■ Exercise instructions
Rewrite the records below with "Record button" changed to "Record control" and everything else unchanged. Omit the pictures from your version.

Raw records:
━━━━━━━━━━
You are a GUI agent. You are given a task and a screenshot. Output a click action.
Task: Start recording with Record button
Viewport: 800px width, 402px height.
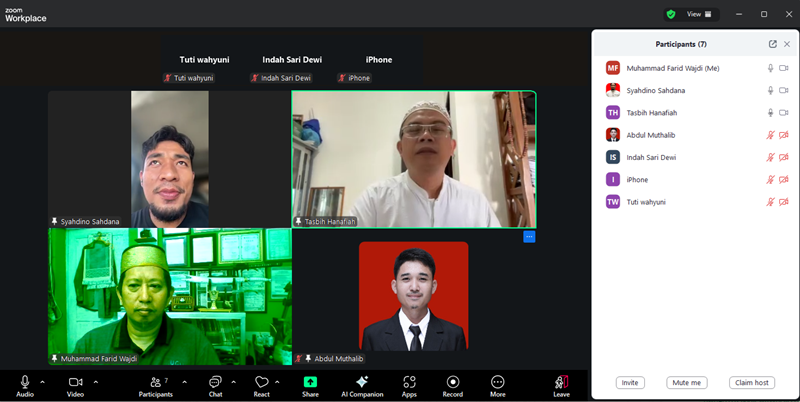(x=453, y=386)
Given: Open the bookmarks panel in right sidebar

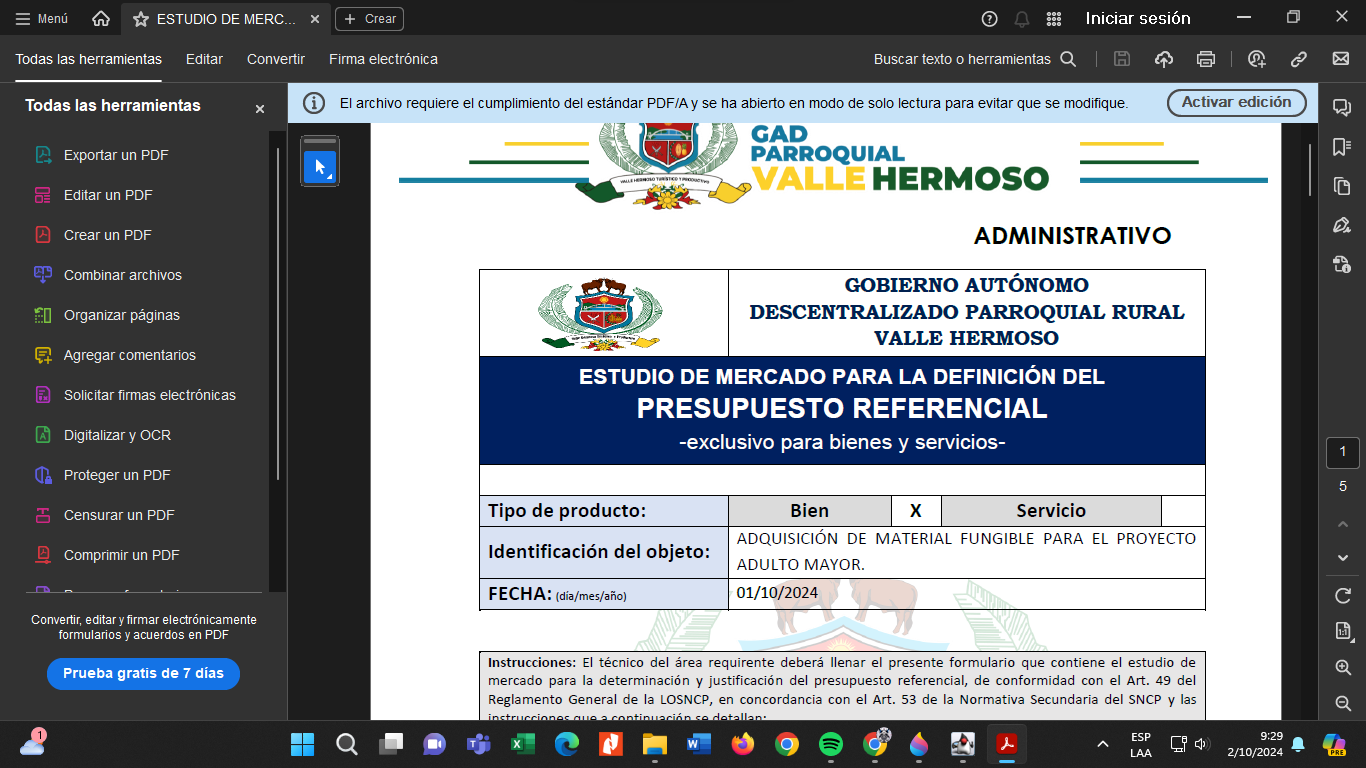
━━━━━━━━━━
■ Solved exercise
You are a GUI agent. You are given a task and a screenshot. Output a click action.
Task: Start recording with Record control
Viewport: 800px width, 402px height.
(x=453, y=386)
Given: Open the bookmarks panel in right sidebar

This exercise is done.